* _Selected extract_
Another method for the coating of cordierite ceramic honeycomb is the sol-gel method. First, the (Ce, Zr, Pr)O2 precursor sol was prepared as follows: Ce(NO3)3·6H2O, Zr(NO3)4·5H2O, Pr(NO3)3·6H2O and citric acid were dissolved in de-ionized water. Its pH value was adjusted with aqueous NH3·H2O solution. This mixture solution was heated at 70ºC in a water bath and constantly stirred until a stable sol was obtained. Then this (Ce, Zr, Pr)O2 precursor sol was mixed with the above-mentioned boehmite sol to form a final sol, which was used to impregnate the cordierite ceramic honeycomb.
For the final sol and the slurry, the relative molar ratios of each constitute were (Ce, Zr, Pr)O2/Al2O3 = 1:3, Ce/Zr/Pr = 12:7:1.
A commercial honeycomb cordierite cast (Corning Corporation, 400 cells per square inch) was cut into cylinder samples (10 mm diameter × 25 mm length) and employed for the impregnation experiment. The cordierite specimens were immersed in the sol or slurry prepared by the abovementioned methods. The loaded specimens were withdrawn and the excess slurry was removed by blowing air through the honeycomb channels. Subsequently, the coated honeycombs were dried at 120ºC for 2 h in air and calcined at 550ºC for 5 h in air (heating rate 10ºC min-1), so that the fresh (Ce, Zr, Pr)O2-doped alumina coatings on cordierite ceramic honeycombs were formed. The aged samples were obtained by aging the fresh samples at 1000ºC for 3 h in air (heating rate 10ºC min-1). The (Ce, Zr, Pr)O2-doped alumina coatings prepared by impregnating the honeycomb in the sol and in the slurry were abbreviated as CZPA-S and CZPA-P, respectively.

* _Available data_

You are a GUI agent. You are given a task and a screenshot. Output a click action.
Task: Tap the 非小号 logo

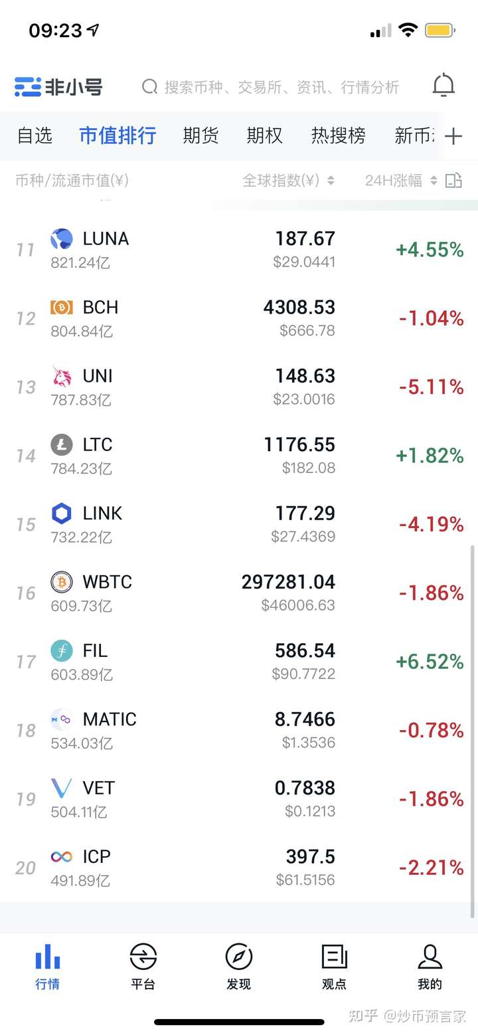(x=58, y=87)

* _Required action A_
List every substance that the honeycomb coating passage says was dissolved in de-ionized water to prepare the (Ce, Zr, Pr)O2 precursor sol.
* _Required action B_
According to the honeycomb coating passage, what abbreviation was given to the coating prepared by impregnating the honeycomb in the slurry?
* _Required action C_
Rewrite the part of the honeycomb coating passage that opens with the words containing "Another method for" and closes with "cordierite ceramic honeycomb.", replacing "water bath" with "oil bath".

* _Written answer A_
Ce(NO3)3·6H2O
Zr(NO3)4·5H2O
Pr(NO3)3·6H2O
citric acid

* _Written answer B_
CZPA-P

* _Written answer C_
Another method for the coating of cordierite ceramic honeycomb is the sol-gel method. First, the (Ce, Zr, Pr)O2 precursor sol was prepared as follows: Ce(NO3)3·6H2O, Zr(NO3)4·5H2O, Pr(NO3)3·6H2O and citric acid were dissolved in de-ionized water. Its pH value was adjusted with aqueous NH3·H2O solution. This mixture solution was heated at 70ºC in a oil bath and constantly stirred until a stable sol was obtained. Then this (Ce, Zr, Pr)O2 precursor sol was mixed with the above-mentioned boehmite sol to form a final sol, which was used to impregnate the cordierite ceramic honeycomb.